Nachfolge Jesu, darauf kann es innerhalb einer Biografie unterschiedliche Antworten geben. Es gibt Zeiten, wo Nachfolge sich intensiviert, und es gibt Zeiten, wo der Alltag und die sozialen Verpflichtungen stärkeren Platz einnehmen. Das macht es so schwer, den faulen Kompromiss zu umgehen. Ein fauler Kompromiss ist es, wenn die drängenden Anforderungen des Alltags mehr Raum einnehmen, als ihnen zukommt.

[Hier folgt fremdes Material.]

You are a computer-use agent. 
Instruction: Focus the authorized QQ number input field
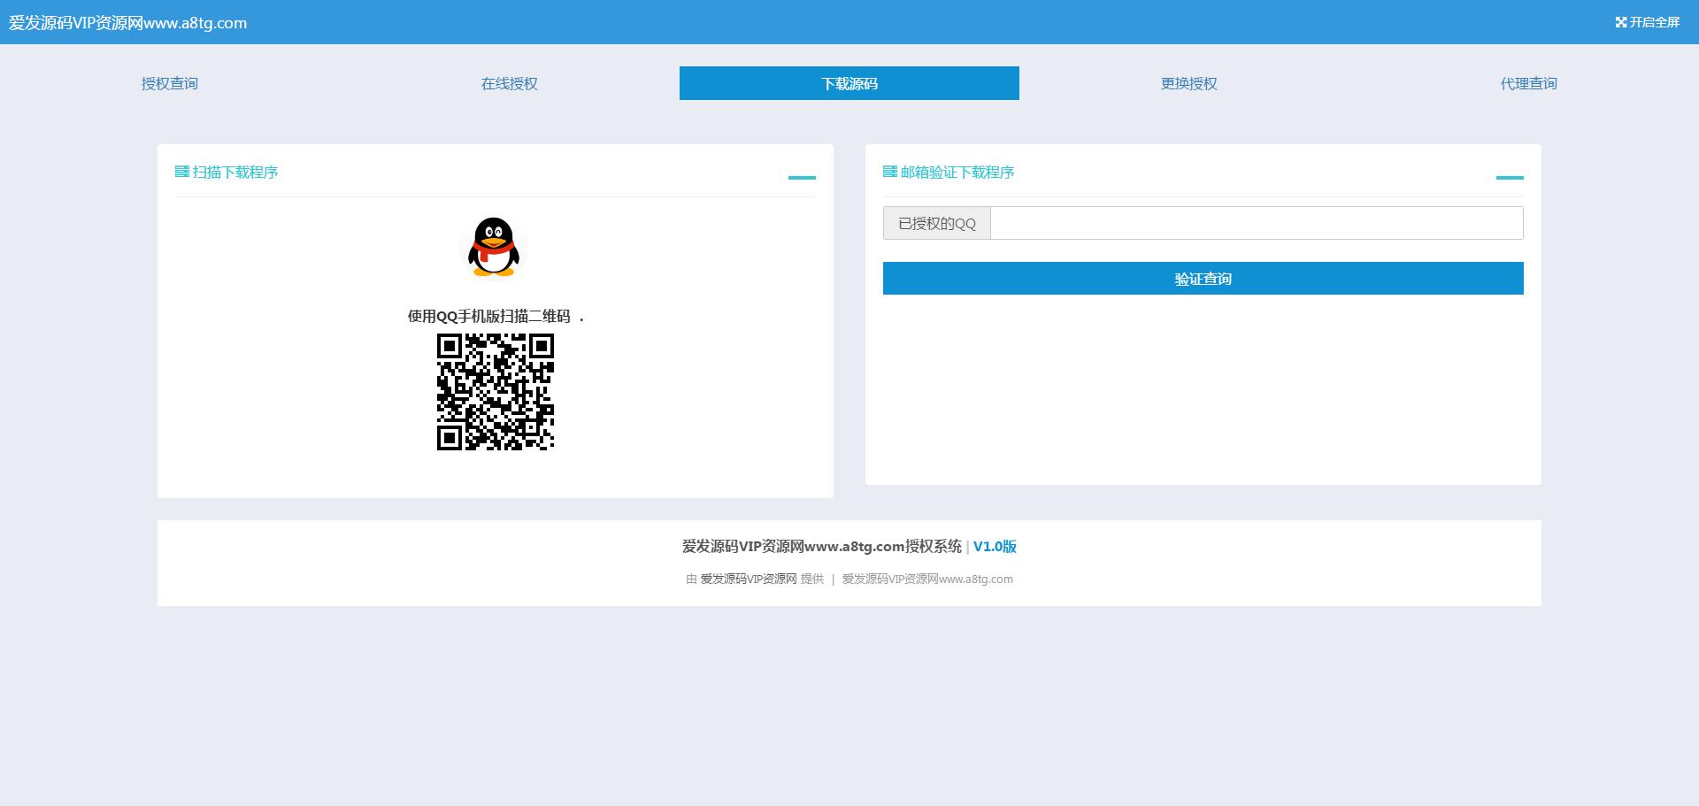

Weil es einfacher ist, auf den Lautsprecher der sozialen Forderungen zu hören als auf das Flüstern Jesu.
Welchem Primat folgst du?
Ein Beispiel für solche Kompromisse ist der hl. Nikolaus von Flüe. Obwohl er schon als Kind Visionen gehabt haben soll, führte er die ersten Jahrzehnte ein normales Leben. Als wohlhabender Bauer, Ratsherr seines Kantons und Soldat. Erst im Alter von 50 Jahren kam der Umschwung. Sein jüngstes Kind war damals erst 1 Jahr alt. Der älteste Sohn aber schon 20 Jahre; und damit war er in der Lage, das Erbe seines Vaters anzutreten. So zog sich Nikolaus mit dem Einverständnis seiner Frau als Einsiedler in eine Klause in der Nähe seines ehemaligen Hofes zurück. Nikolaus von Flüe ist also nicht einfach von seiner Familie weggelaufen. Er ist dem Ruf Gottes gefolgt, als sich eine Gelegenheit bot und die Zeit reif war.

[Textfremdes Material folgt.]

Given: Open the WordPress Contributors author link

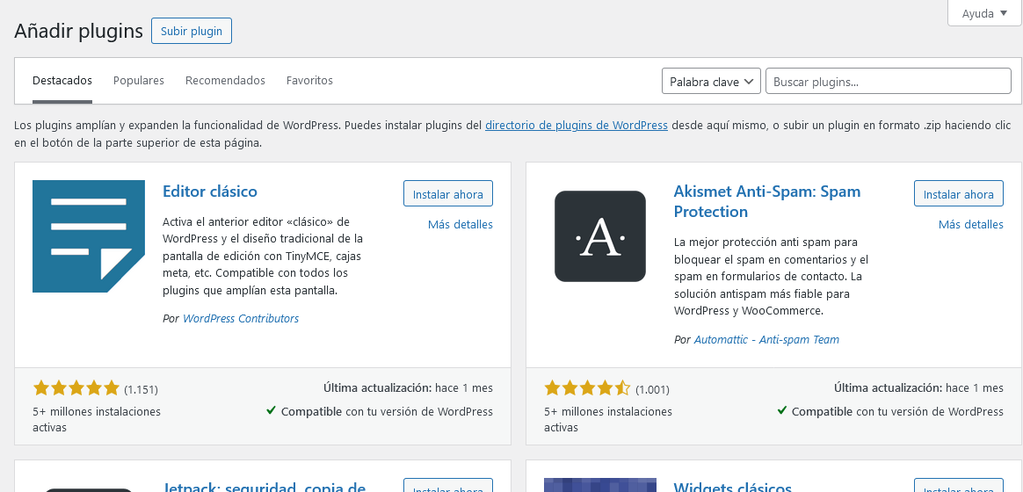Looking at the screenshot, I should (x=241, y=319).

Dennoch erscheint sein Weg wie eine große, heroische Leistung. Das muss nicht wundern. Denn der Kompromiss des Nikolaus ist von einem klaren Primat gekennzeichnet: Er hielt am Ruf Gottes fest und wartete auf die Möglichkeit, ihm zu folgen.
Häufig ist es bei uns heute anders herum. Wir folgen dem Primat der Anforderungen, die unsere soziale Stellung mit sich bringt. Und in den Räumen, die uns dann noch gelassen werden, schauen wir, wie wir den Ruf Gottes auch noch unterbringen. Bleiben wir beim Haus am Anfang: Wenn du dir ein Zuhause aus Stein gebaut hast, Schulden drauf laufen, dann ist es schwieriger, eine Arbeitsstelle an einem anderen Ort anzunehmen oder das Risiko einzugehen, deinen Beruf zu wechseln. Viele Chancen gehen damit verloren.
Natürlich: Nicht jeder von uns ist zum Eremiten berufen. Oder zum Wandermissionar. Aber sind wir wirklich bereit, uns die Frage nach dem Ruf Jesu so ernsthaft zu stellen, dass wir zu der Erkenntnis kommen könnten: Wir müssen unser Leben ändern, mehr oder weniger radikal. Um dann darauf zu warten, wann es Zeit ist, es zu tun. Geduldig, aber entschlossen; und, wenn das Signal zum Aufbruch an uns ergeht, loszulegen.